This week, the lab has been reading about peptide therapeutics for malaria. Malaria is yet another infectious disease seeing a sharp rise in multi-drug resistant cases in recent years. Artemisinin and artemisinin combination therapies (ACTs) are the “go-to” treatment options for malaria, but resistant strains of Plasmodium falciparum, the malaria parasite, have been cropping up in Southeast Asia, South America, and elsewhere. Thus, new drugs with new modes of action are needed to target the malaria parasite within infected red blood cells before it can spread. One way to find new therapies is to look at how the human immune system works to combat the malaria parasite and, as it turns out, the immune system relies on peptides.
Lots of organisms deploy families of intrinsically structured, amphipathic peptides to protect against microbes. These naturally occurring antimicrobial peptides, or AMPs, associate with the typically charged surfaces of microbes and either disrupt the microbial membrane by means of insertion, or cross through it to inhibit intracellular targets. For some time now, AMPs have been investigated as potential therapeutics, but many of them can cause non-specific immune responses when translated into humans. Recent work by Lawrence et al., makes use of an AMP-like domain from human platelet factor 4, or PF4, as a starting point for the development of a potential new peptide therapeutic against malaria. PF4 is a small chemokine protein, released by platelets in response to infections, such as malaria. The idea here is to develop the C-term 14-amino acids, as a non-immunogenic AMP for malaria. The N-term otherwise induces chemokine cascades that could be detrimental and lead to conditions such as cerebral malaria.

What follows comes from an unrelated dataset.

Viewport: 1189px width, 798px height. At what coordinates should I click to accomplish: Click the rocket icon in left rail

A second reason for developing the C-terminal domain over the whole protein is the inability of the protein to target infected red blood cells (RBCs) without a chemokine receptor known as DARC. There is an allele that encodes for a lack of DARC in the membrane of RBCs and this allele is common in Africa where the deadliest strain of malaria, Plasmodium falciparum, accounted for 99% of the estimated malaria cases in 2016.

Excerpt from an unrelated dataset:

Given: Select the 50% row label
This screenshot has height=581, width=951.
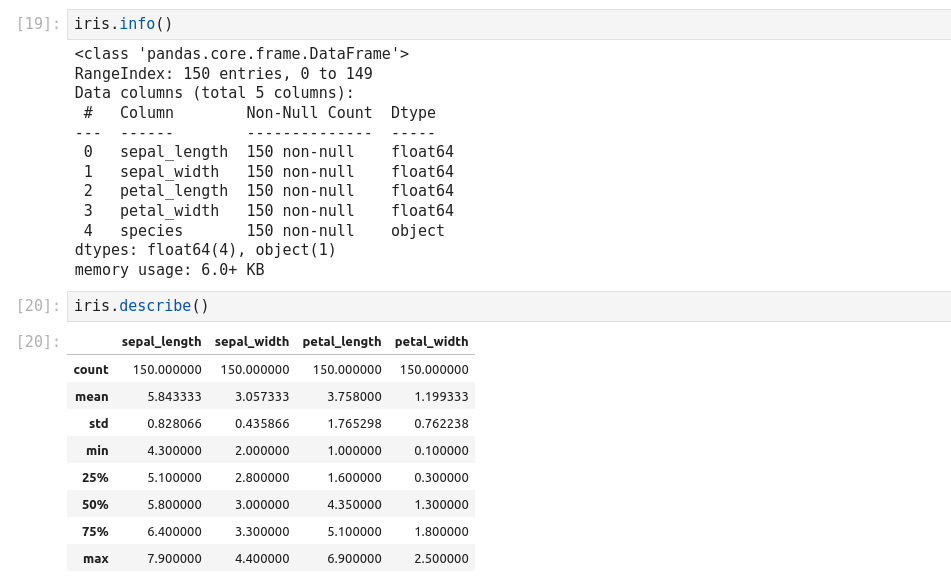Looking at the screenshot, I should click(x=95, y=505).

To optimize the PF4 peptide, the authors minimized the C-terminal domain to its last 14 amino acids, which they employed as its monomer (PF4P57-70) and as a dimer (PF4PD), as well as fashioning it into a cyclic peptide dimer (cPF4PD). Circular dichroism and human serum stability studies confirmed that the PF4PD and cPF4PD constructs exhibited improved stability and a-helicity. The group then looked into the mechanism of these peptides by means of liposome models of infected and uninfected RBC membranes. These studies showed that the peptides acted through disruption of the substantially more charged organellular membranes of the parasite inside infected RBCs and specifically the digestive vacuole of the parasite. They also found evidence of parasite DNA fragmentation that could lead to parasite death. Lastly, they looked at the peptides’ ability to specifically target infected RBCs and the parasitic organelles. Again, they could attribute the observed specificity to the peptides’ higher affinity for more negatively charged membranes of infected RBCs and parasitic organelles. This is an important finding in the sense that it suggests that it may be possible to design peptides capable of targeting the altered infected cells, and that clues to the specific design principles may already be present in nature.

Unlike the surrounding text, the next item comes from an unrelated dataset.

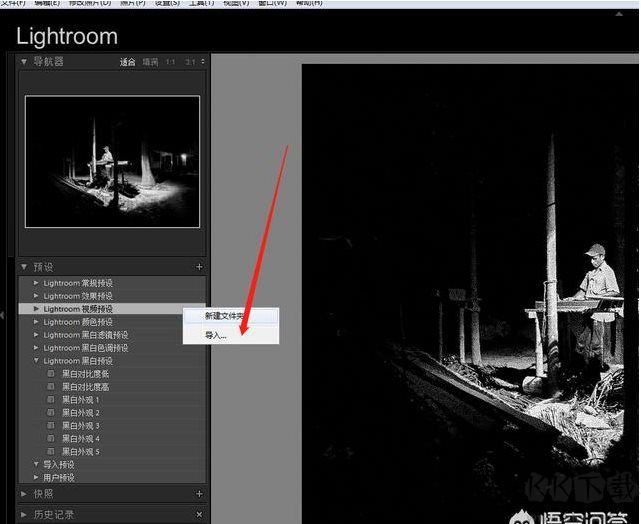This screenshot has height=524, width=641.
Task: Set navigator zoom to 1:1
Action: (x=170, y=62)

Although the paper provides a thorough mechanistic investigation of the PF4-derived peptides, it does little to situate it within the broader context of AMPs. Given the breadth of research in this area, it would be useful to know what specifically distinguishes this human made AMP from the much more well-known variants in microbes and insects and how those differences might affect immunogenicity. Along those lines, although the stated purpose is at least in part to optimize for immunogenicity, there are no specific studies aimed at this feature, however they do suggest in vivo testing and intestinal permeability as key next steps. One point that the authors bring up at the end and that our lab found interesting is the idea of using these peptides to carry another molecule into the infected RBCs. Such a cargo might target a specific pathway in the parasite and augment the potency of the peptide; it recalls the use of more common cell-penetrating peptides in other applications but in this case the cell-penetrating peptide comes with its own activity and is capable contributing to killing the parasite. Regardless, the idea of taking lessons in medicinal chemistry from the immune system seems worth pursuing further.